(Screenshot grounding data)

=== Section Start ===

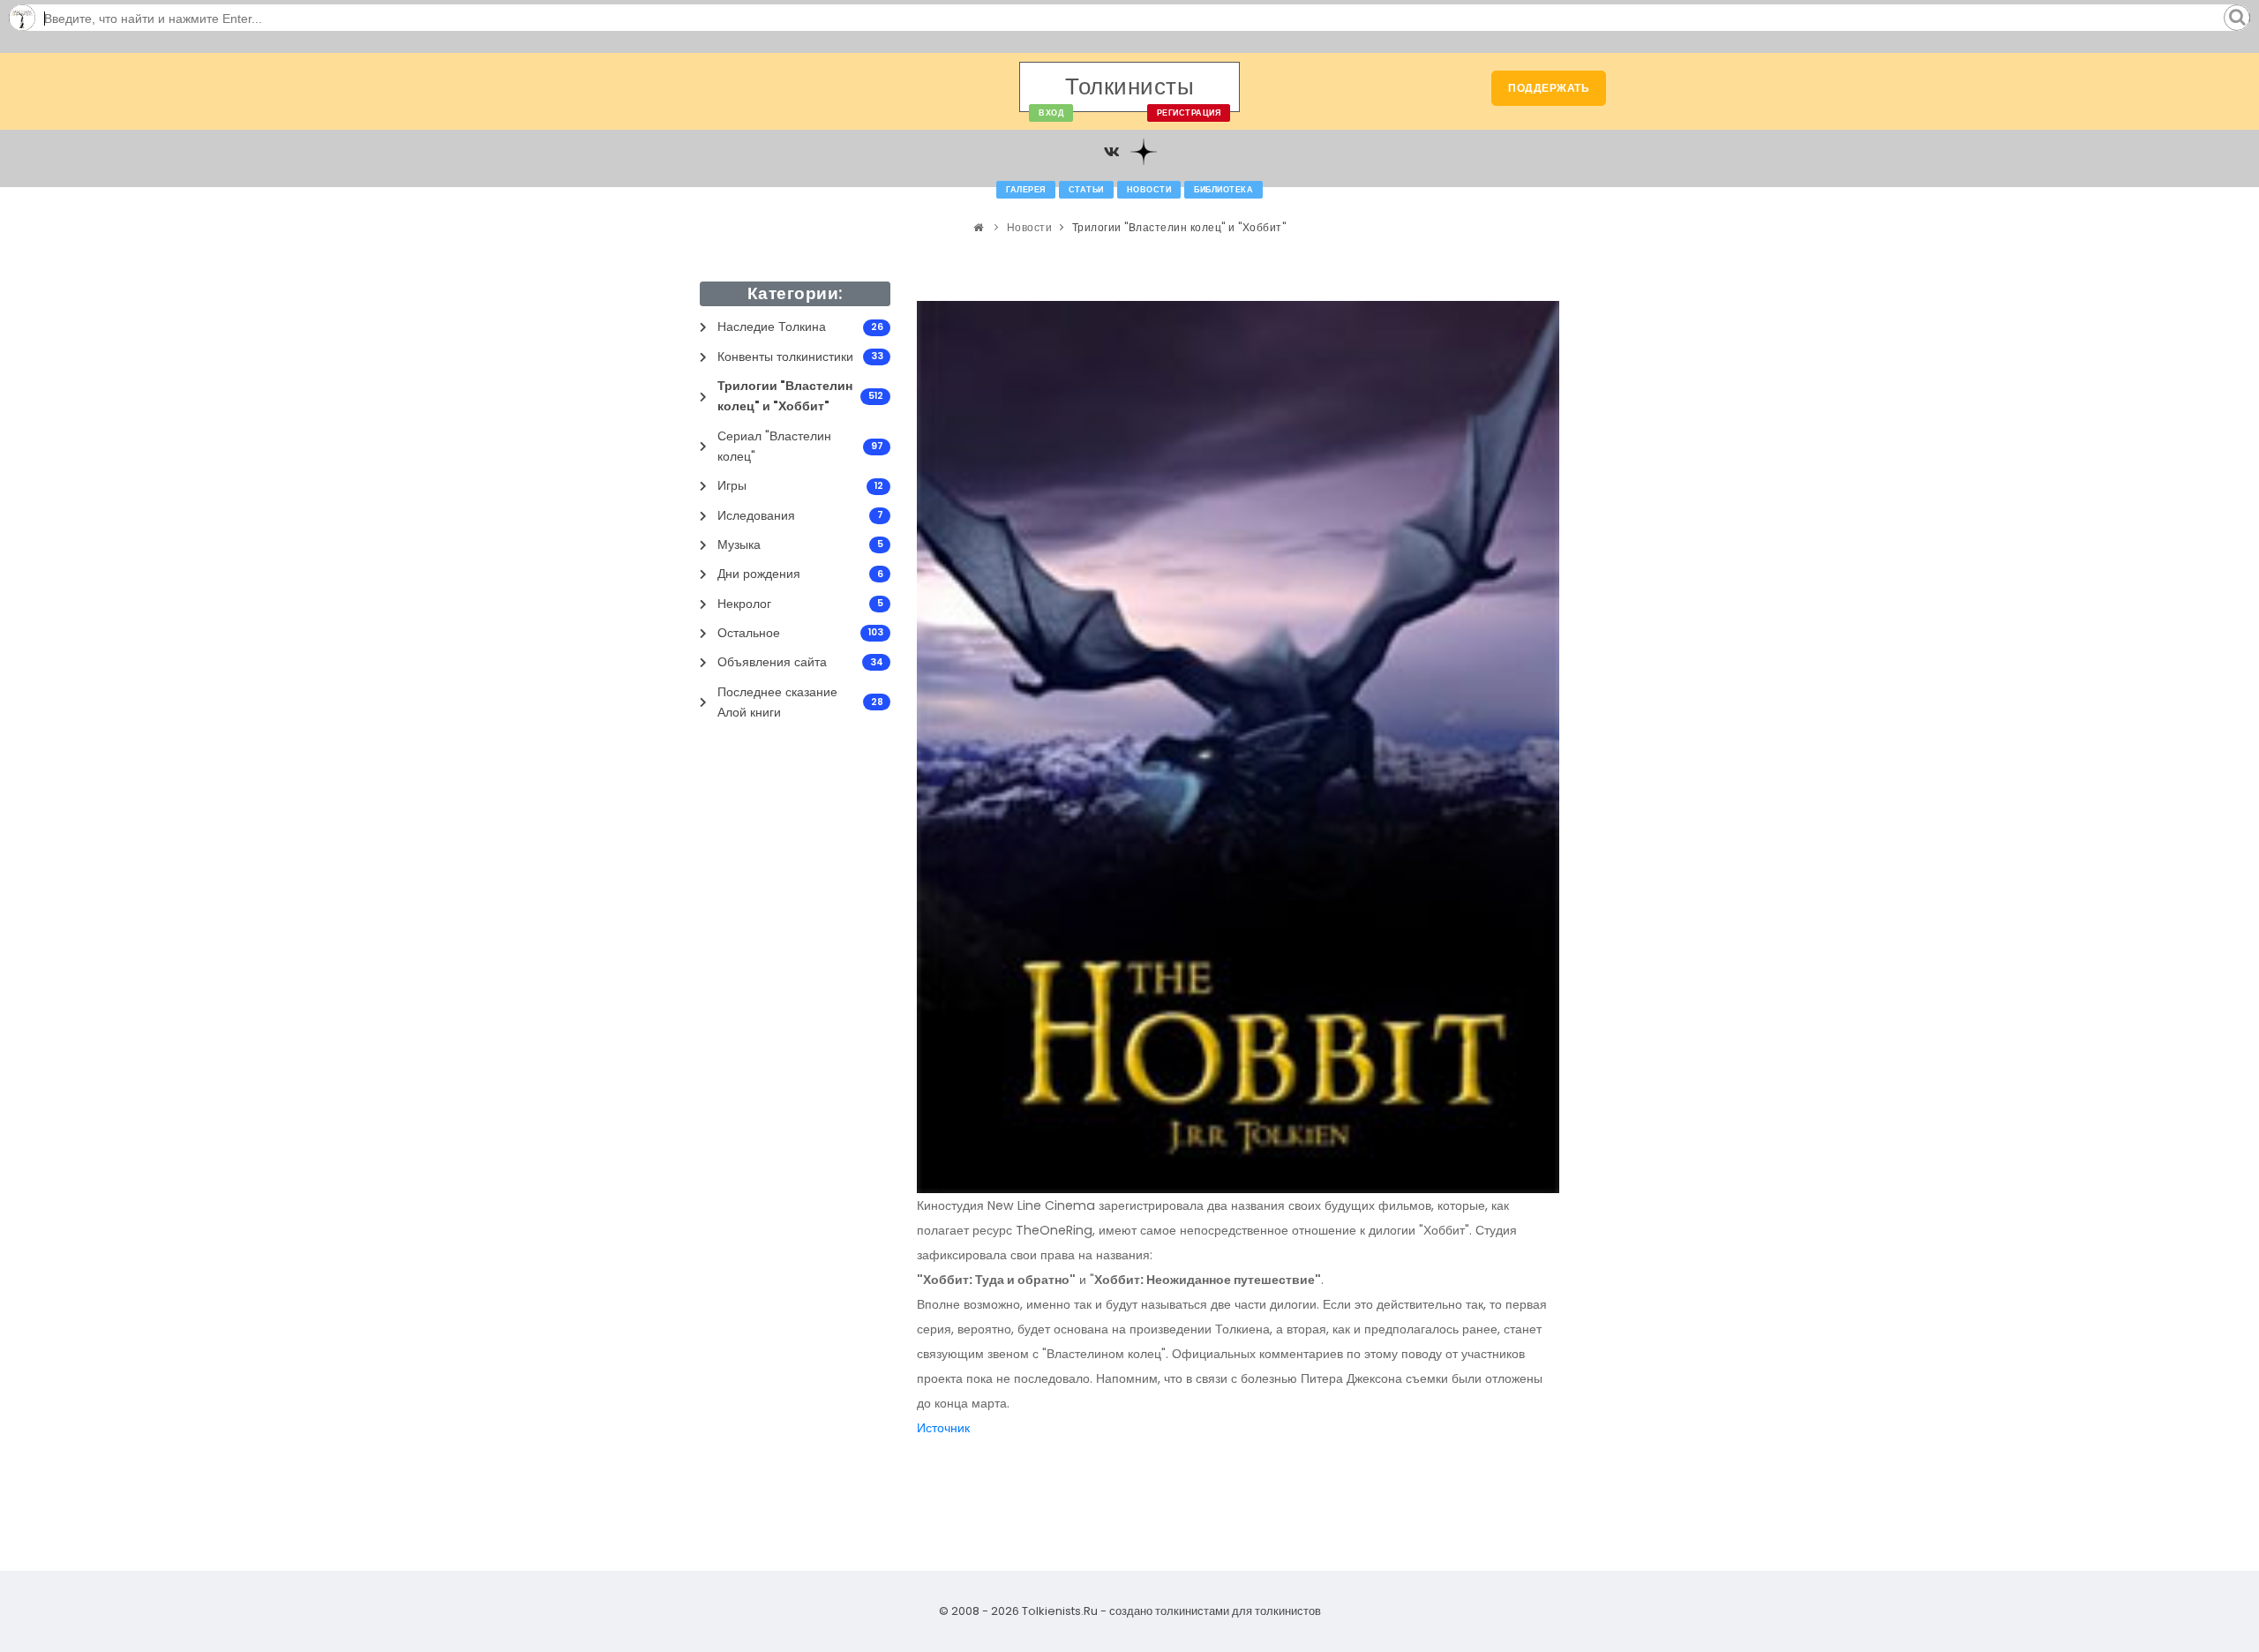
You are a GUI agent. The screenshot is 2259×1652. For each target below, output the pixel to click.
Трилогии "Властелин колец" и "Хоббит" (1179, 227)
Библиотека (1223, 189)
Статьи (1086, 189)
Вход (1051, 113)
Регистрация (1189, 113)
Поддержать (1548, 87)
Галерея (1026, 189)
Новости (1149, 189)
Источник (943, 1428)
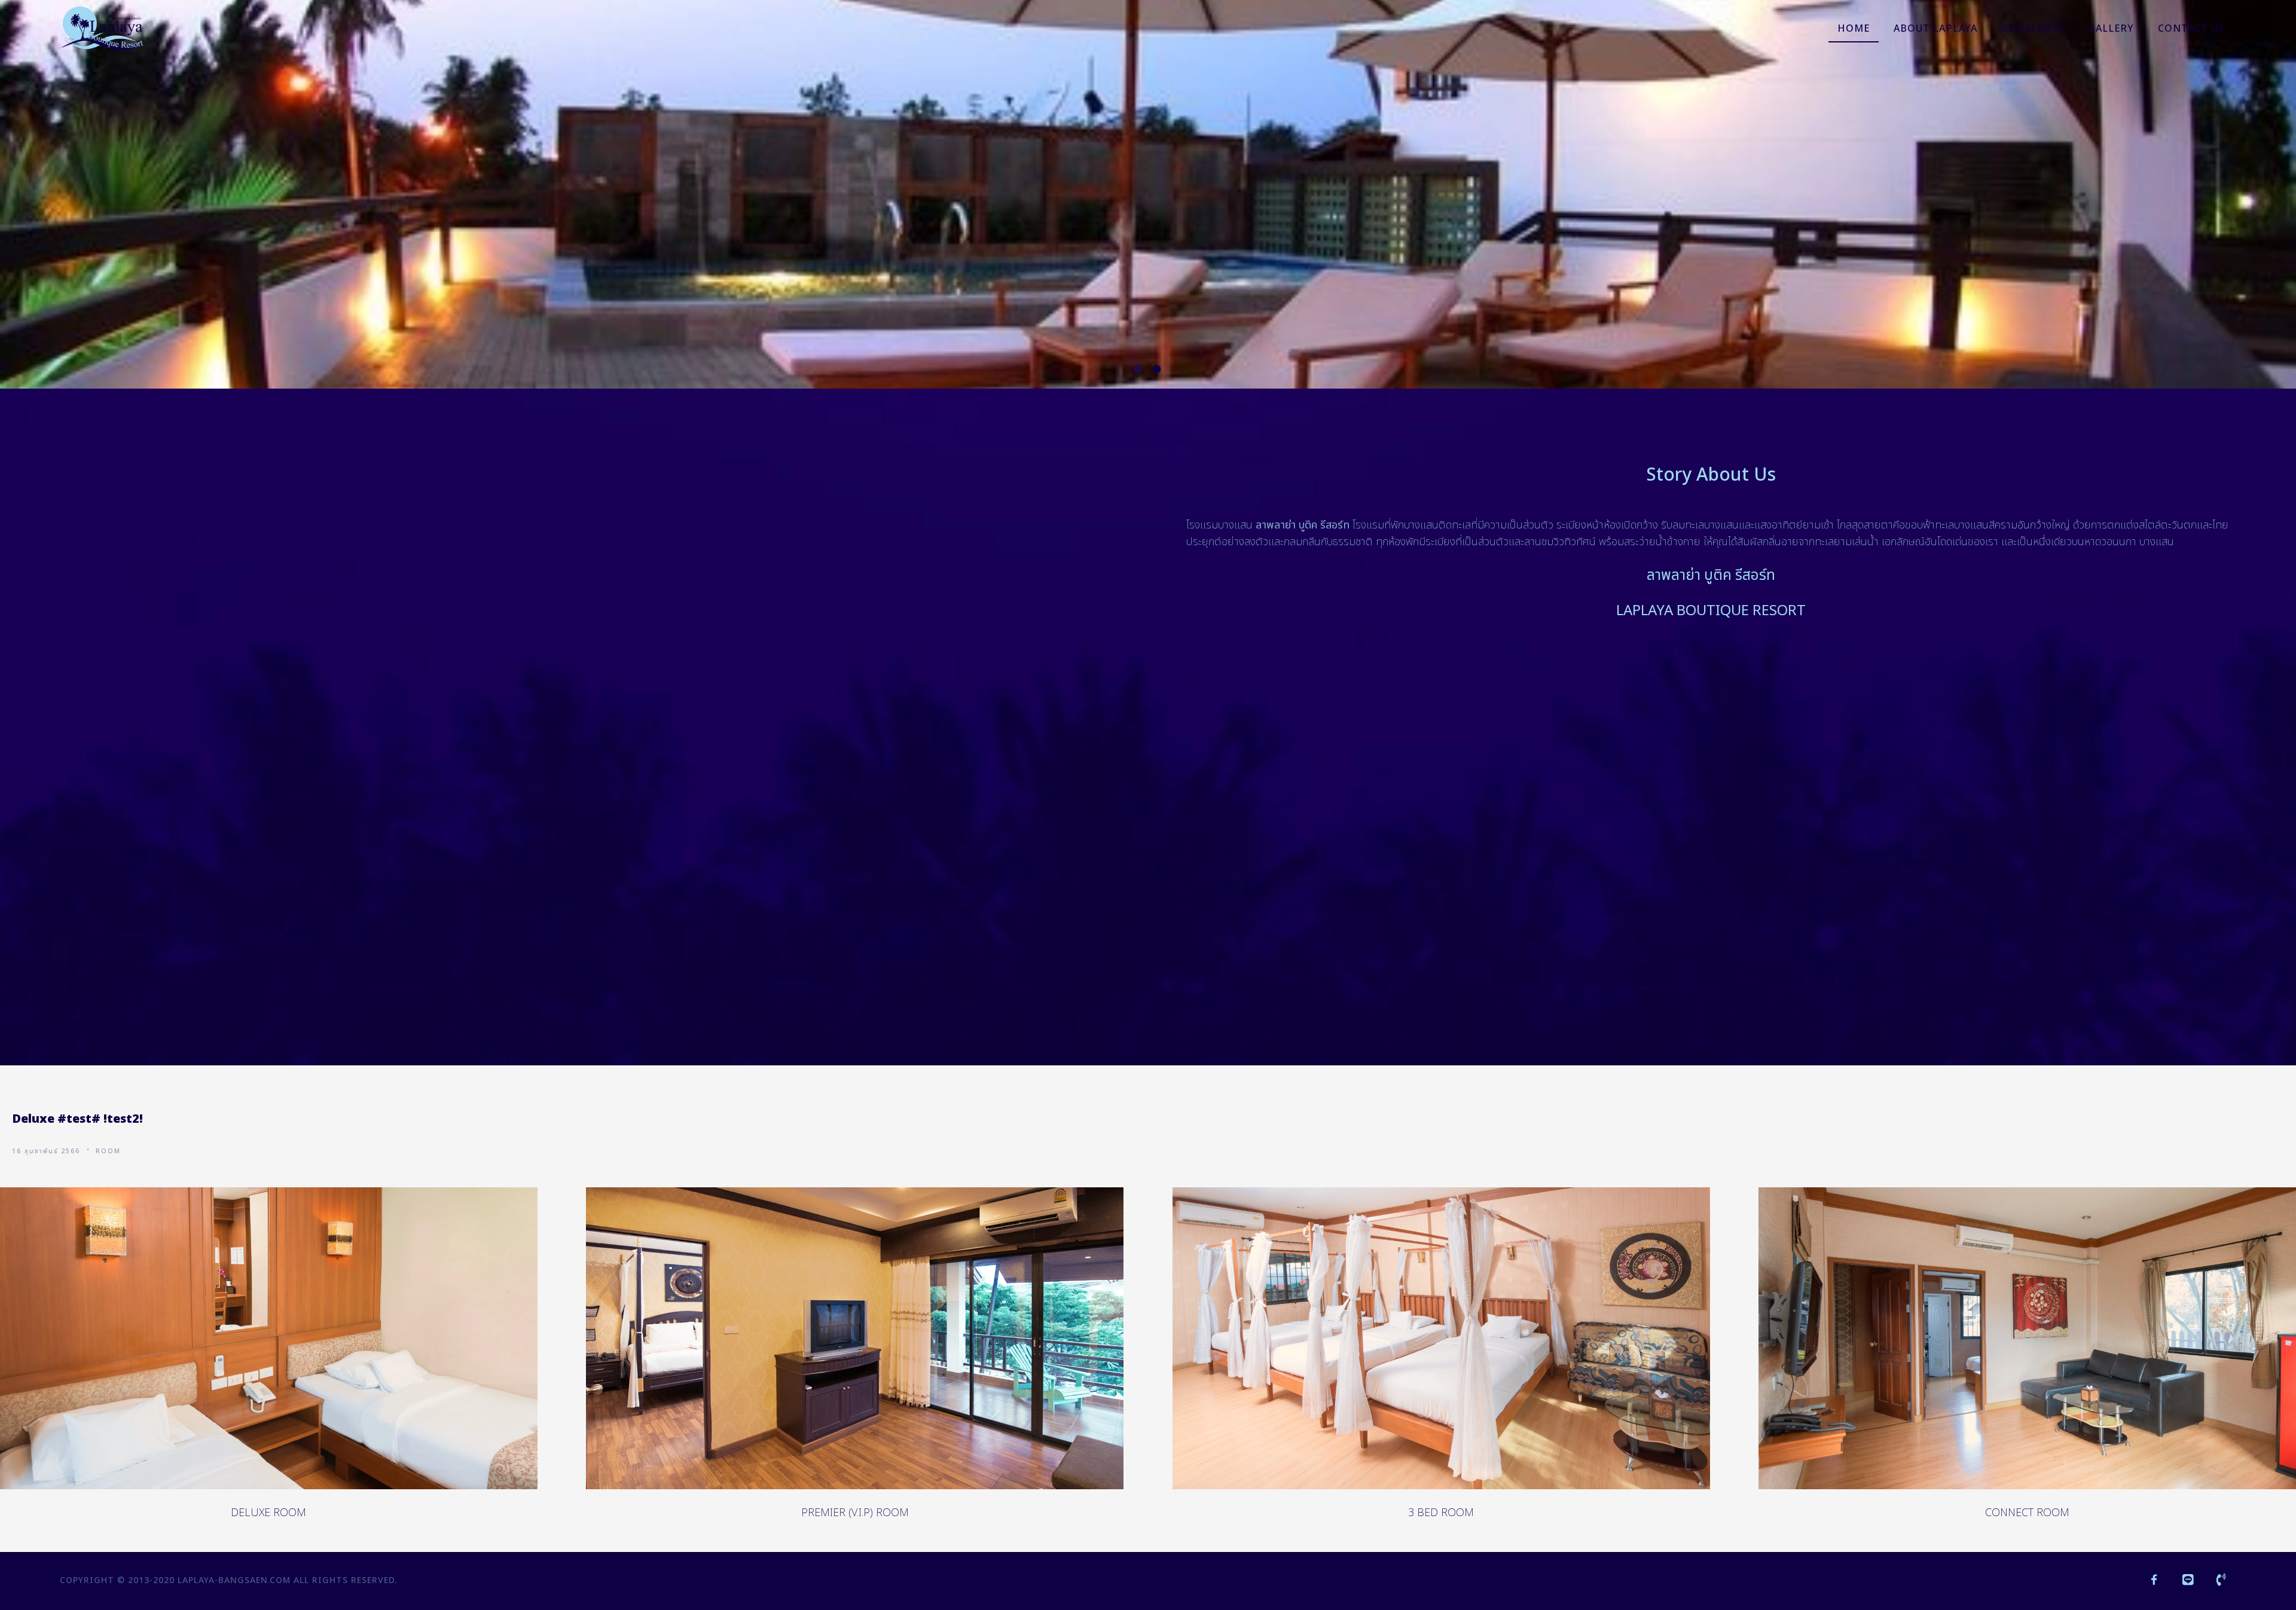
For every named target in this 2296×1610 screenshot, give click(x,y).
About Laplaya (1935, 29)
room (108, 1151)
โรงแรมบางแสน (1219, 525)
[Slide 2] (1157, 369)
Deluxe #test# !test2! (77, 1119)
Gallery (2111, 29)
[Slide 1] (1138, 369)
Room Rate (2032, 29)
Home (1853, 29)
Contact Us (2191, 29)
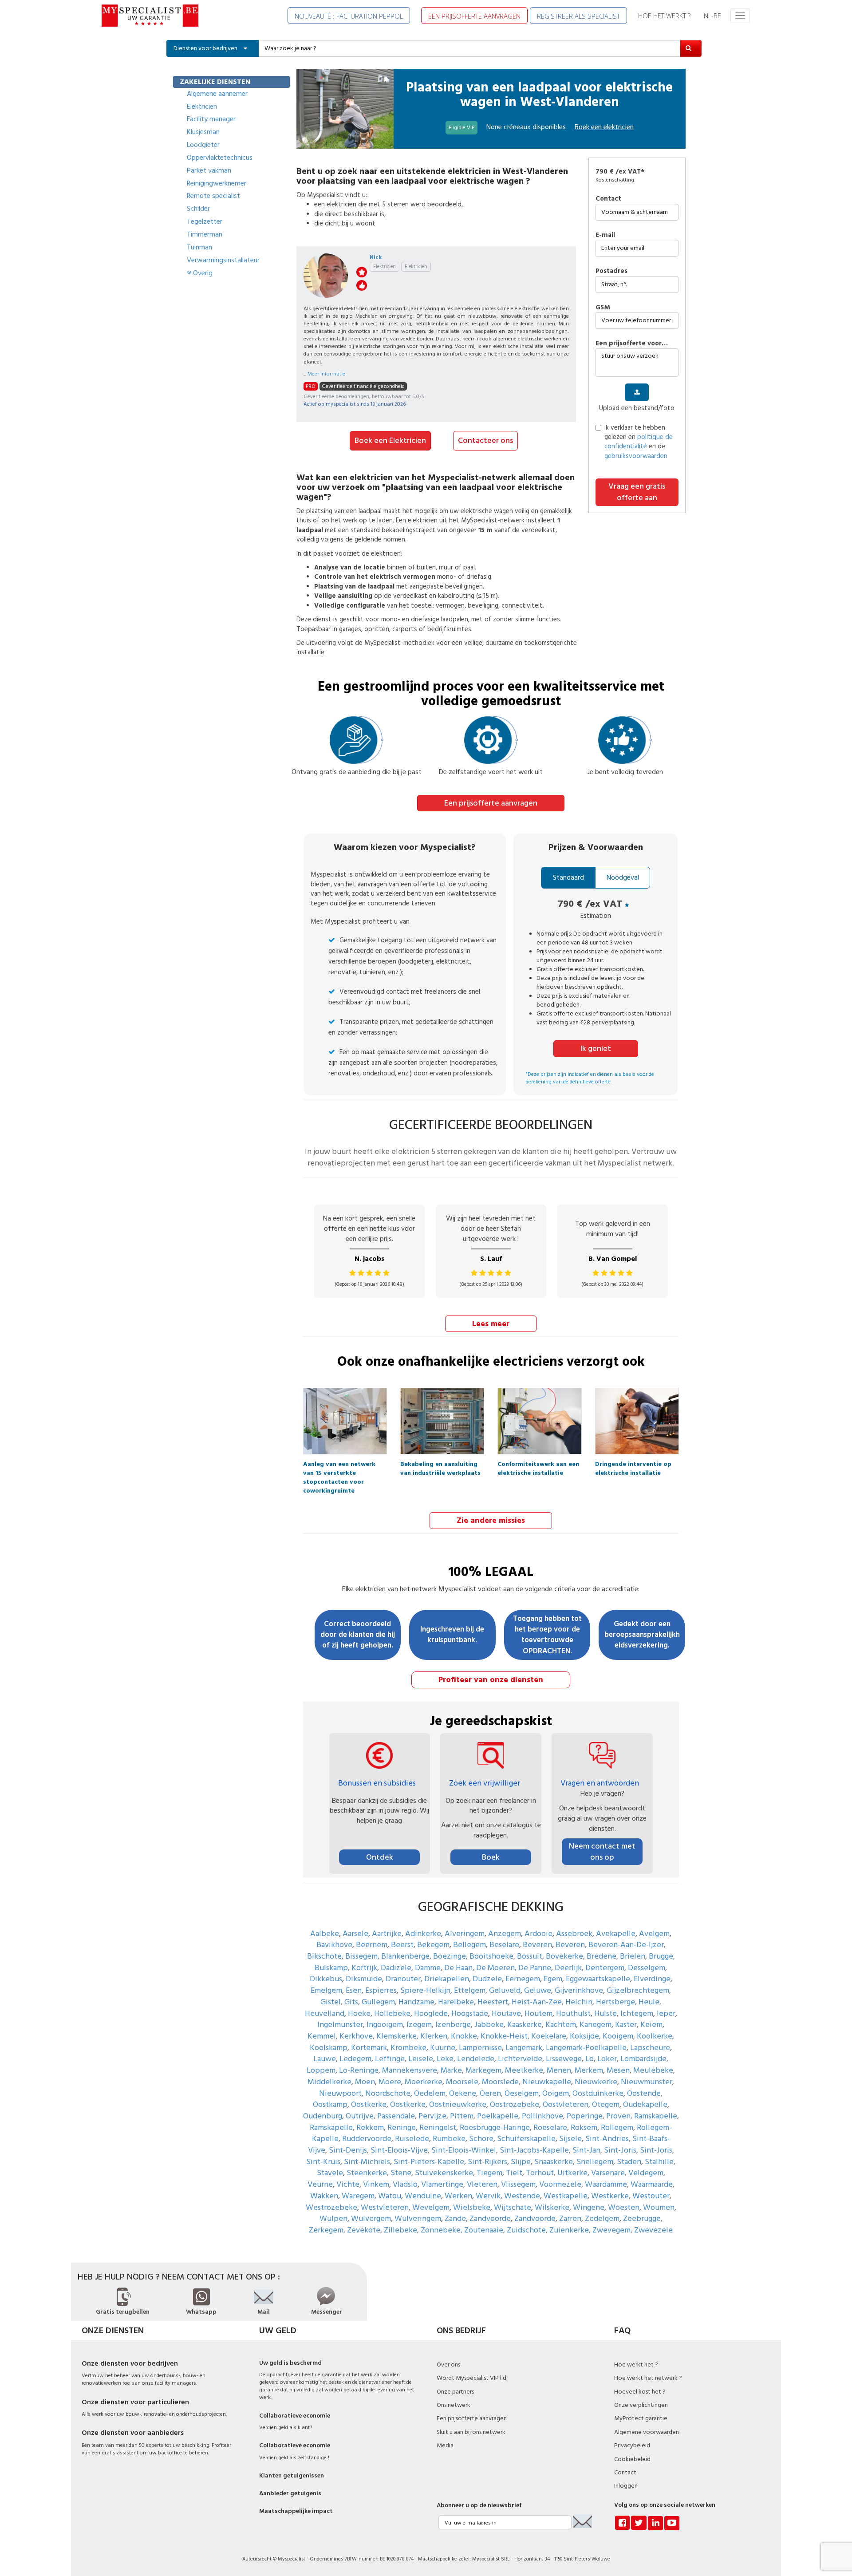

=== Section End ===

About this exercise: From the first line to the last, repeat the records above exactly, leaving out the pictures.

Output of the exercise:
You are a GUI agent. The screenshot is 2259×1652. For each target below, output the pixel to click.
Трилогии "Властелин колец" и "Хоббит" (1179, 227)
Библиотека (1223, 189)
Статьи (1086, 189)
Вход (1051, 113)
Регистрация (1189, 113)
Поддержать (1548, 87)
Галерея (1026, 189)
Новости (1149, 189)
Источник (943, 1428)
For every named target in this 2296×1610 screenshot, give click(x,y).
About Laplaya (1935, 29)
room (108, 1151)
โรงแรมบางแสน (1219, 525)
[Slide 2] (1157, 369)
Deluxe #test# !test2! (77, 1119)
Gallery (2111, 29)
[Slide 1] (1138, 369)
Room Rate (2032, 29)
Home (1853, 29)
Contact Us (2191, 29)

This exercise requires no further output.